В партию он не вступит. А от брошюры отопрется обычным способом, уйдя в пучину запоя вперемежку с морфинными грезами. Разумеется, окажется в клинике тюремного типа, и, хотя его текстами интересуется лично Геббельс, будет писать под надзором очевидную околесицу – пока не отстанут. Чушь, которую он пишет дрожащей рукой, – на самом деле зашифрованный автобиографический роман «Пьяница». Если бы записи расшифровали, на том бы все для него и кончилось.

На таких «качелях» Дицен проживет до 1944 года, пока не случится скандал, развод, ссора с женой, закончившаяся стрельбой из пистолета. Арест, выход на свободу в декабре 1944 – и новая жена, Урсула Лош, на тридцать лет моложе. Снова морфий и алкоголь. Кстати, уйдя из дому без карточек, он покупает себе и новой жене продукты, а также выпивку и наркотики на черном рынке. Деньги-то, получается, откуда-то были...

Что же дальше, писатель Фаллада?

После катастрофы Третьего рейха он одно время держался и даже был назначен советскими властями мэром города Фельдберг. Летом снова оказался в клинике, все с тем же диагнозом. Спас Иоганнес Бехер, несколько раз поручившийся за писателя. 1945 и 1946 годы именно Бехер назвал годами самой тяжелой борьбы Ганса Фаллады за жизнь.  

Приехавший освещать Нюрнбергский процесс и послевоенное восстановление Германии Константин Федин вспоминал: «Нервический, болезненно-нетерпеливый Ганс Фаллада говорил обрывисто, внезапно задавая вопросы: «Простые немцы должны знать: что же дальше? Нюрнбергский процесс им безразличен, они боятся, что их вновь обманут. Они ненавидят свое прошлое, но не видят ясного будущего».
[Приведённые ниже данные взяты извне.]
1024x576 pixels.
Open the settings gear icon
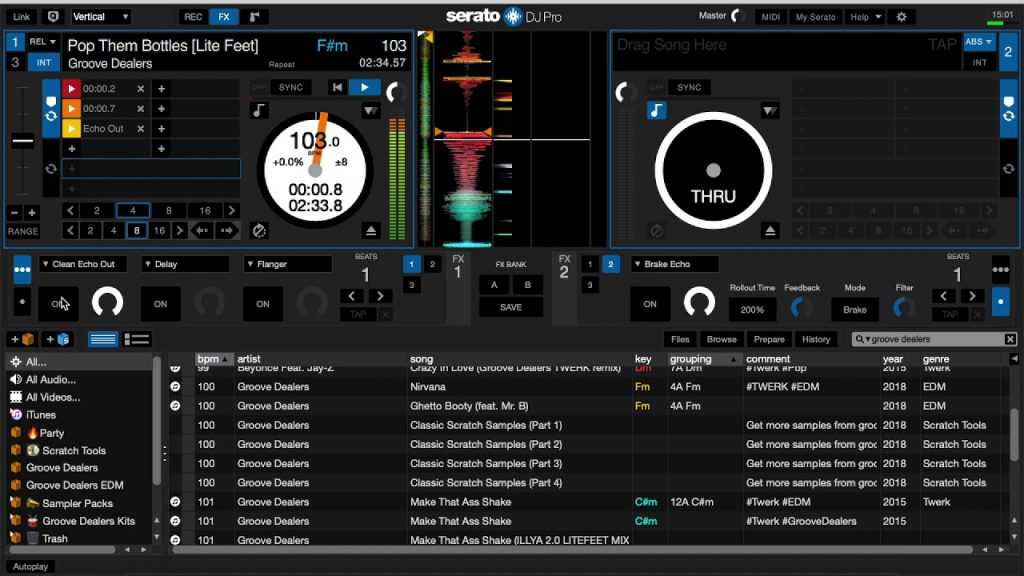click(x=901, y=17)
Скорее, эти слова сказаны Рудольфом Диценом. А вот что писал Ганс Фаллада, писатель, не великий – но все же независимый художник:

«Жизнь народов наладится, наладится и жизнь Германии, этой бедной, этой любимой Германии - больного сердца Европы, которое вновь станет здоровым... Пожалуй, люди способны чему-то учиться. Учиться, пройдя через страдания, слезы и кровь. Учиться против своей воли, учиться нерешительно или увлеченно. Учиться тому, что можно по-иному думать и по-иному двигаться дальше» («Кошмар»/ Fallada H. Der Alpdruck).
Памятник Гансу Фалладе в Нойенхагене под Берлином.
© Public Domain
Роман «Каждый умирает в одиночку» стал не только последней его книгой, но и последним поступком в биографии. Финалом, который помог закончить писательскую жизнь с достоинством. Ганс Фаллада сохранил в себе и уберег писателя, но Рудольф Дицен заплатил за это самой высокой ценой – здоровьем, репутацией, а там и самой жизнью. Впрочем, у них обоих, как у большинства в Третьем рейхе не было выбора между смертью и позором – всех, рано или поздно, настигало и то, и другое.